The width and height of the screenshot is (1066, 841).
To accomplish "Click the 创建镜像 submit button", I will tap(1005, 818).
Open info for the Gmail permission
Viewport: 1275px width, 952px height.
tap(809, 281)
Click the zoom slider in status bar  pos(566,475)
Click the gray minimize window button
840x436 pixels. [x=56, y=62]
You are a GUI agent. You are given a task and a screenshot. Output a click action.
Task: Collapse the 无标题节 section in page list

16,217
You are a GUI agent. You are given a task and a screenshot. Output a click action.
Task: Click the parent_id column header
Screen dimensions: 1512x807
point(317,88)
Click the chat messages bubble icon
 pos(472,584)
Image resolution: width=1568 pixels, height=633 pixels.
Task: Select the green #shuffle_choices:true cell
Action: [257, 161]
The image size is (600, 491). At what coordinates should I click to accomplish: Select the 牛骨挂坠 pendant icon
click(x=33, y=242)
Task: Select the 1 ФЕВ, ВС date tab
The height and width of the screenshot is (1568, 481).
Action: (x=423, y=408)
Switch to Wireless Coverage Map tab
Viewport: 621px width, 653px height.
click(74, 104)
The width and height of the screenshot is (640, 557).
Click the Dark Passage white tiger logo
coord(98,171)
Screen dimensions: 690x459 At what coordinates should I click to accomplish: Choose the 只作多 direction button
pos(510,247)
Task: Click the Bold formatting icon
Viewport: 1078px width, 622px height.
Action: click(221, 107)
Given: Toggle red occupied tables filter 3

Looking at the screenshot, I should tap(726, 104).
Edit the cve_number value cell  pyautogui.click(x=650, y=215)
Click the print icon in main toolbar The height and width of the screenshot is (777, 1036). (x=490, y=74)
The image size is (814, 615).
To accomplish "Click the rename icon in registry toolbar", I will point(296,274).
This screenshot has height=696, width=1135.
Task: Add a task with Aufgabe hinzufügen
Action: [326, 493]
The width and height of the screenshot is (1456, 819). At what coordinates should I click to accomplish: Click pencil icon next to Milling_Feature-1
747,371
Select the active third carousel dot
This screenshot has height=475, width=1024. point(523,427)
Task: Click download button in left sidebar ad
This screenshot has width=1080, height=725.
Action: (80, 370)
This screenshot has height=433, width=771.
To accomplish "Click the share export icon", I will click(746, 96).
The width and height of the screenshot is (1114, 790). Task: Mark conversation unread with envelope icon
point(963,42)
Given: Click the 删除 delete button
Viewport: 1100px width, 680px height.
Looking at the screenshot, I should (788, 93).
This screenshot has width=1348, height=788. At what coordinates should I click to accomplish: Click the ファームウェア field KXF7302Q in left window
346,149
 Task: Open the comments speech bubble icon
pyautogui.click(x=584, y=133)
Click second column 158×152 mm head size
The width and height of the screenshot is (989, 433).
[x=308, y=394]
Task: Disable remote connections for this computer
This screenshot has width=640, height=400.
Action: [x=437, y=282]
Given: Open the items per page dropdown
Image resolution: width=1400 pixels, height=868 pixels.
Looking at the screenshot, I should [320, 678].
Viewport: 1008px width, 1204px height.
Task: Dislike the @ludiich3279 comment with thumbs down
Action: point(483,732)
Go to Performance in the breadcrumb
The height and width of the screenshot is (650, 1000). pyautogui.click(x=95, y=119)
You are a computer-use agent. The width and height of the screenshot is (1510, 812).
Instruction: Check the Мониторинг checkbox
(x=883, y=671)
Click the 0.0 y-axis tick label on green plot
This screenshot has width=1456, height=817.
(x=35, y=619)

◆ Exercise goal: Reproduce the entries verbatim, starting at the line that contains "The image size is (814, 615)." and ending at the line that contains "This screenshot has height=475, width=1024.".

◆ The output:
The image size is (814, 615).
To accomplish "Click the rename icon in registry toolbar", I will point(296,274).
This screenshot has height=696, width=1135.
Task: Add a task with Aufgabe hinzufügen
Action: [326, 493]
The width and height of the screenshot is (1456, 819). At what coordinates should I click to accomplish: Click pencil icon next to Milling_Feature-1
747,371
Select the active third carousel dot
This screenshot has height=475, width=1024. point(523,427)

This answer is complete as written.